- **PROBLEM STATEMENT**: The data below is to be output in full, unchanged.

- **RECORDS PROVIDED**:
┌──

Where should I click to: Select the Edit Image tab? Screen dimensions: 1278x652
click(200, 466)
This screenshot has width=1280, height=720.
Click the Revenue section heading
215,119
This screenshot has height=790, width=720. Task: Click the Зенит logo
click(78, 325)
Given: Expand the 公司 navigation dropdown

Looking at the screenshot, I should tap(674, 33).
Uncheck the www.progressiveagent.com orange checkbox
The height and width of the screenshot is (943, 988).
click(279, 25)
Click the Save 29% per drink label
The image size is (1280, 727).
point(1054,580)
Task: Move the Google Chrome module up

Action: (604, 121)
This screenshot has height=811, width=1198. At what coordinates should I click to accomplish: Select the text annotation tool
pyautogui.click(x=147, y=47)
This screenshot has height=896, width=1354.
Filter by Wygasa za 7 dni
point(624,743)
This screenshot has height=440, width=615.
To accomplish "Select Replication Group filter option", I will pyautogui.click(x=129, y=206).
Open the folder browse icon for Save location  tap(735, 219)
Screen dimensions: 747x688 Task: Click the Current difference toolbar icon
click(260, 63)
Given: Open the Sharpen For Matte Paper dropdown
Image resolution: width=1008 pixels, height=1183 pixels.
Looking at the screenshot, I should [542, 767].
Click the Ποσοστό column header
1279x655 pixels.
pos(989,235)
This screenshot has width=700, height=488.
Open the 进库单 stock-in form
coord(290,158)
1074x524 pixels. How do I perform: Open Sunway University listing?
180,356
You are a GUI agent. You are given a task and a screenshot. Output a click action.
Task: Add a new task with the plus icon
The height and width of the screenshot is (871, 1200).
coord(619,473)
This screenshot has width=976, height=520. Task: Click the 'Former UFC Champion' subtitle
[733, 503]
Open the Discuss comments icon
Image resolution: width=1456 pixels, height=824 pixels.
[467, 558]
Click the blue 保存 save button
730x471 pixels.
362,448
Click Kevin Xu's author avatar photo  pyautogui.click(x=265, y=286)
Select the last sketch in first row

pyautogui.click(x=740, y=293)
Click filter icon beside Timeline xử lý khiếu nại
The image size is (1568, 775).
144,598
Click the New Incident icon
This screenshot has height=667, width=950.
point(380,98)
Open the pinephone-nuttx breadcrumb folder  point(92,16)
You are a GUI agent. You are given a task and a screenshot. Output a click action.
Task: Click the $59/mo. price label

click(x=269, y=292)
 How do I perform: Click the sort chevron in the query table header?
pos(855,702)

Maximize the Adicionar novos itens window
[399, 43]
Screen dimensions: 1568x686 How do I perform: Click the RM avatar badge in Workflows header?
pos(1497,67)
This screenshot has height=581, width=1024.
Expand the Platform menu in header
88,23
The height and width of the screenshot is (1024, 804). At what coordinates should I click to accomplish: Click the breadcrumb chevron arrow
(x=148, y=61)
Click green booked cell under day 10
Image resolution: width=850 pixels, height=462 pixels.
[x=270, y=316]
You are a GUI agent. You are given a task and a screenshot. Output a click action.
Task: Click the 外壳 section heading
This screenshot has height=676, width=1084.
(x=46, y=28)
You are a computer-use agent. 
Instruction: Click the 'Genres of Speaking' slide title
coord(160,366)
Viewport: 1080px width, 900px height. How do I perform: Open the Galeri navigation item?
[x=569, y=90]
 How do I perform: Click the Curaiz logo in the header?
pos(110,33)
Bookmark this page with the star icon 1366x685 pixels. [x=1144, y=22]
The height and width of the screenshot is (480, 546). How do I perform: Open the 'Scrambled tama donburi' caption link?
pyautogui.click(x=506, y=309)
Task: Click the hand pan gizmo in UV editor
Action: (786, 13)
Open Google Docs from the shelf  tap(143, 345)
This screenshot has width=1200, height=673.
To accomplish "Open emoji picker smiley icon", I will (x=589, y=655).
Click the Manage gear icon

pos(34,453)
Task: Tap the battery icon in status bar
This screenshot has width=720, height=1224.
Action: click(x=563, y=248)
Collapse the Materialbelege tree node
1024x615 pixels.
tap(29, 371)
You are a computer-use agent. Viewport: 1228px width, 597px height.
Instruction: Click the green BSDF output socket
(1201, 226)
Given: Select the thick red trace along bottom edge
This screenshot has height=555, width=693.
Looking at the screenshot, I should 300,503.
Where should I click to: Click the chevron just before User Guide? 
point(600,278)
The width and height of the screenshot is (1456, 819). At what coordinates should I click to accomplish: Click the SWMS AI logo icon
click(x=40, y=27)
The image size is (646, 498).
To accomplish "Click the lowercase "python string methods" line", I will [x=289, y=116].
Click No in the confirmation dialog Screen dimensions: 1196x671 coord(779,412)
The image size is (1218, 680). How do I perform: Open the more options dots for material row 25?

└──

- **SOLUTION TO THE PROBLEM**:
Where should I click to: Select the Edit Image tab? Screen dimensions: 1278x652
click(200, 466)
This screenshot has width=1280, height=720.
Click the Revenue section heading
215,119
This screenshot has height=790, width=720. Task: Click the Зенит logo
click(78, 325)
Given: Expand the 公司 navigation dropdown

Looking at the screenshot, I should tap(674, 33).
Uncheck the www.progressiveagent.com orange checkbox
The height and width of the screenshot is (943, 988).
click(279, 25)
Click the Save 29% per drink label
The image size is (1280, 727).
point(1054,580)
Task: Move the Google Chrome module up

Action: (604, 121)
This screenshot has height=811, width=1198. At what coordinates should I click to accomplish: Select the text annotation tool
pyautogui.click(x=147, y=47)
This screenshot has height=896, width=1354.
Filter by Wygasa za 7 dni
point(624,743)
This screenshot has height=440, width=615.
To accomplish "Select Replication Group filter option", I will pyautogui.click(x=129, y=206).
Open the folder browse icon for Save location  tap(735, 219)
Screen dimensions: 747x688 Task: Click the Current difference toolbar icon
click(260, 63)
Given: Open the Sharpen For Matte Paper dropdown
Image resolution: width=1008 pixels, height=1183 pixels.
Looking at the screenshot, I should [542, 767].
Click the Ποσοστό column header
1279x655 pixels.
pos(989,235)
This screenshot has width=700, height=488.
Open the 进库单 stock-in form
coord(290,158)
1074x524 pixels. How do I perform: Open Sunway University listing?
180,356
You are a GUI agent. You are given a task and a screenshot. Output a click action.
Task: Add a new task with the plus icon
The height and width of the screenshot is (871, 1200).
coord(619,473)
This screenshot has width=976, height=520. Task: Click the 'Former UFC Champion' subtitle
[733, 503]
Open the Discuss comments icon
Image resolution: width=1456 pixels, height=824 pixels.
[467, 558]
Click the blue 保存 save button
730x471 pixels.
362,448
Click Kevin Xu's author avatar photo  pyautogui.click(x=265, y=286)
Select the last sketch in first row

pyautogui.click(x=740, y=293)
Click filter icon beside Timeline xử lý khiếu nại
The image size is (1568, 775).
144,598
Click the New Incident icon
This screenshot has height=667, width=950.
point(380,98)
Open the pinephone-nuttx breadcrumb folder  point(92,16)
You are a GUI agent. You are given a task and a screenshot. Output a click action.
Task: Click the $59/mo. price label

click(x=269, y=292)
 How do I perform: Click the sort chevron in the query table header?
pos(855,702)

Maximize the Adicionar novos itens window
[399, 43]
Screen dimensions: 1568x686 How do I perform: Click the RM avatar badge in Workflows header?
pos(1497,67)
This screenshot has height=581, width=1024.
Expand the Platform menu in header
88,23
The height and width of the screenshot is (1024, 804). At what coordinates should I click to accomplish: Click the breadcrumb chevron arrow
(x=148, y=61)
Click green booked cell under day 10
Image resolution: width=850 pixels, height=462 pixels.
[x=270, y=316]
You are a GUI agent. You are given a task and a screenshot. Output a click action.
Task: Click the 外壳 section heading
This screenshot has height=676, width=1084.
(x=46, y=28)
You are a computer-use agent. 
Instruction: Click the 'Genres of Speaking' slide title
coord(160,366)
Viewport: 1080px width, 900px height. How do I perform: Open the Galeri navigation item?
[x=569, y=90]
 How do I perform: Click the Curaiz logo in the header?
pos(110,33)
Bookmark this page with the star icon 1366x685 pixels. [x=1144, y=22]
The height and width of the screenshot is (480, 546). How do I perform: Open the 'Scrambled tama donburi' caption link?
pyautogui.click(x=506, y=309)
Task: Click the hand pan gizmo in UV editor
Action: (786, 13)
Open Google Docs from the shelf  tap(143, 345)
This screenshot has width=1200, height=673.
To accomplish "Open emoji picker smiley icon", I will (x=589, y=655).
Click the Manage gear icon

pos(34,453)
Task: Tap the battery icon in status bar
This screenshot has width=720, height=1224.
Action: click(x=563, y=248)
Collapse the Materialbelege tree node
1024x615 pixels.
tap(29, 371)
You are a computer-use agent. Viewport: 1228px width, 597px height.
Instruction: Click the green BSDF output socket
(1201, 226)
Given: Select the thick red trace along bottom edge
This screenshot has height=555, width=693.
Looking at the screenshot, I should 300,503.
Where should I click to: Click the chevron just before User Guide? 
point(600,278)
The width and height of the screenshot is (1456, 819). At what coordinates should I click to accomplish: Click the SWMS AI logo icon
click(x=40, y=27)
The image size is (646, 498).
To accomplish "Click the lowercase "python string methods" line", I will [x=289, y=116].
Click No in the confirmation dialog Screen dimensions: 1196x671 coord(779,412)
The image size is (1218, 680). How do I perform: Open the more options dots for material row 25?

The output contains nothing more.